David Whitfield (2 February 1925 – 15 January 1980) was a popular British male tenor vocalist from Hull. He became the first British artist to have a UK No.1 single in the UK and in the United States with "Cara Mia", featuring Mantovani and his orchestra. He died from a brain haemorrhage in Sydney, Australia, while on tour at the age of 54.

Life and career
Whitfield was born in Hull in the East Riding of Yorkshire. He sang in the choir at his church during his childhood and entertained his fellow members of the Royal Navy during the Second World War. After the war, he stayed on in the Navy until June 1950 having had a long spell in Singapore where he broadcast on radio.
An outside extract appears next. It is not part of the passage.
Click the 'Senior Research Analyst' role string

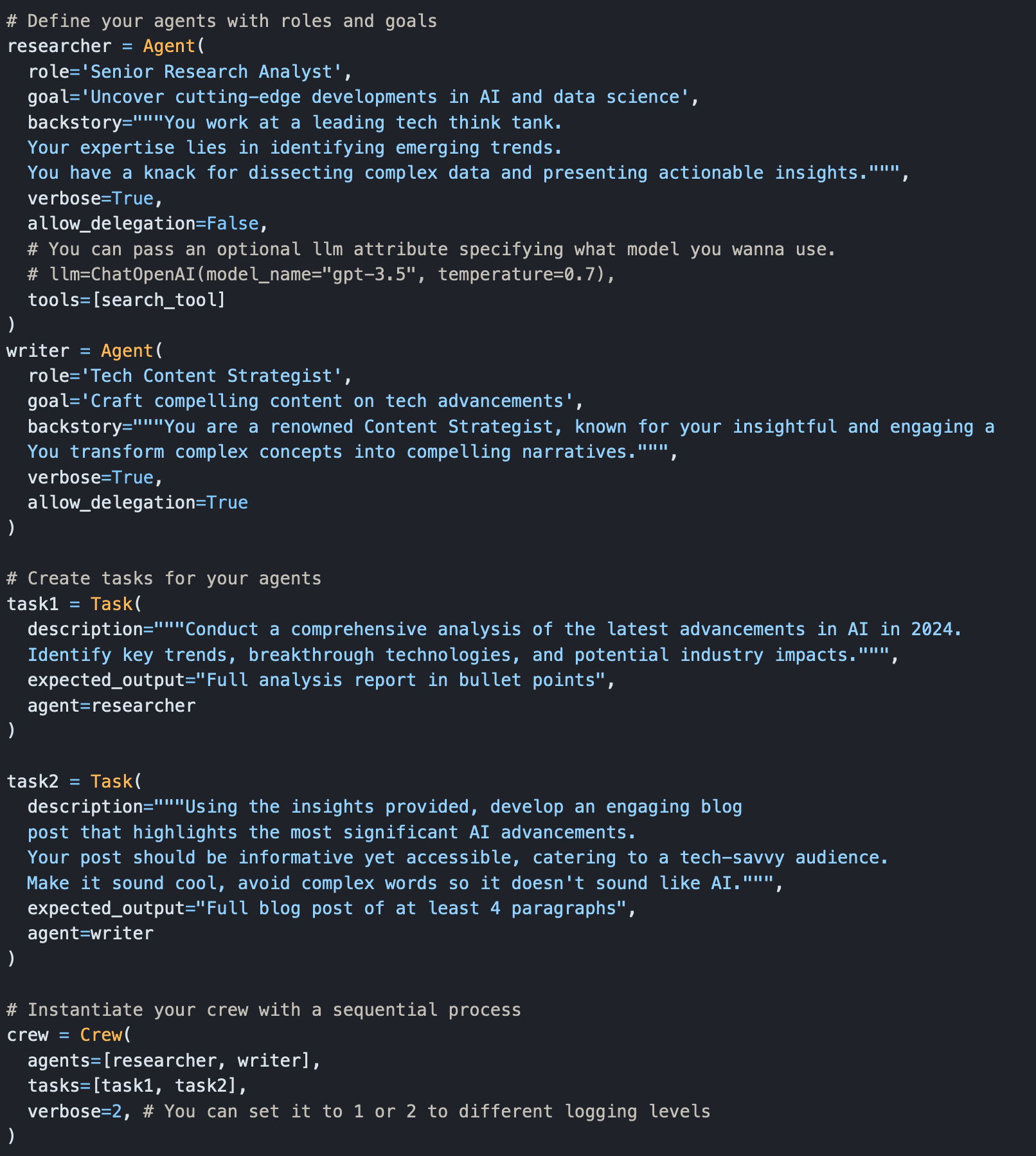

He appeared on Opportunity Knocks, a talent show on Radio Luxembourg on April 30, 1950 and won that round. He subsequently appeared on the all-winners show on May 21, 1950 singing "Good-Bye" from White Horse Inn. This led to him joining the touring stage show of "Opportunity Knocks" hosted by Hughie Green for a while. After leaving the Navy, he had taken a job in a cement factory but in 1953 he was given the opportunity to sing in a West-end cabaret at the Washington Hotel, Curzon St., London where he was a great success. This led to a variety stage tour.
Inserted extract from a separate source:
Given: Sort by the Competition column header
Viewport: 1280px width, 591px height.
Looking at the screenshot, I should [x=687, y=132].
His first recording to reach the Top 10 of the UK Singles Chart in October 1953 was "Bridge of Sighs", written by Billy Reid. "Answer Me" (later recorded with different lyrics as "Answer Me, My Love") reached number one in the UK. Both versions have appeared on CD.
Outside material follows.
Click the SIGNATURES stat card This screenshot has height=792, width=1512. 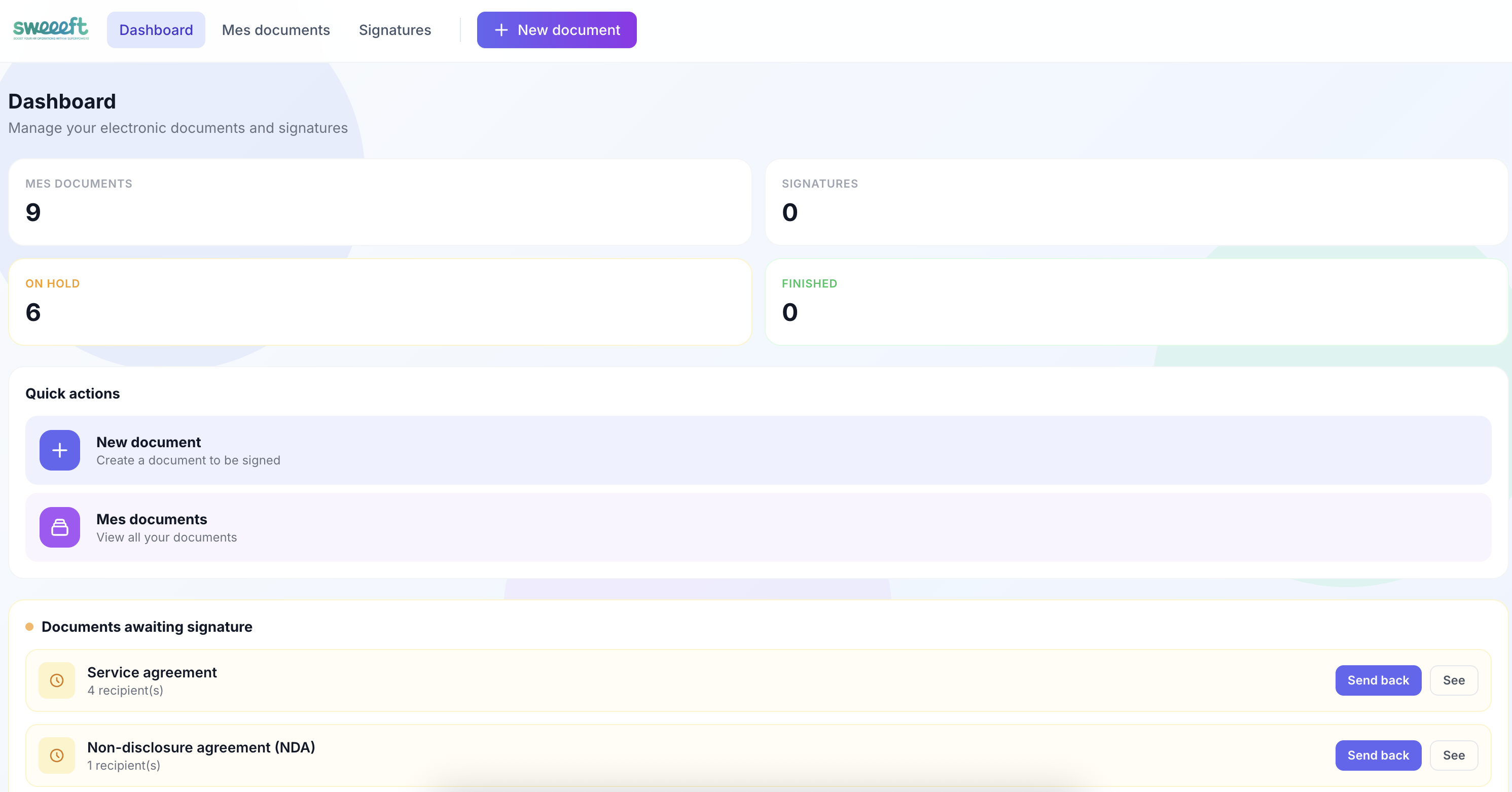point(1136,202)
Whitfield had other hits in the 1950s, and was the most successful British male singer in America during that period. In addition, he was the first British male vocalist to earn a gold disc and the third overall. He was also the first to reach the Top Ten of the Billboard Top 100, and the first artist from Britain to sell over a million copies of a record in the US.

All of his hits were released by the Decca record label in the UK. His only album to reach the UK Albums Chart was The World of David Whitfield, which reached Number 19. He used orchestras, including those of Stanley Black, fellow Decca artist Mantovani and Roland Shaw, as backing accompaniment for said hits.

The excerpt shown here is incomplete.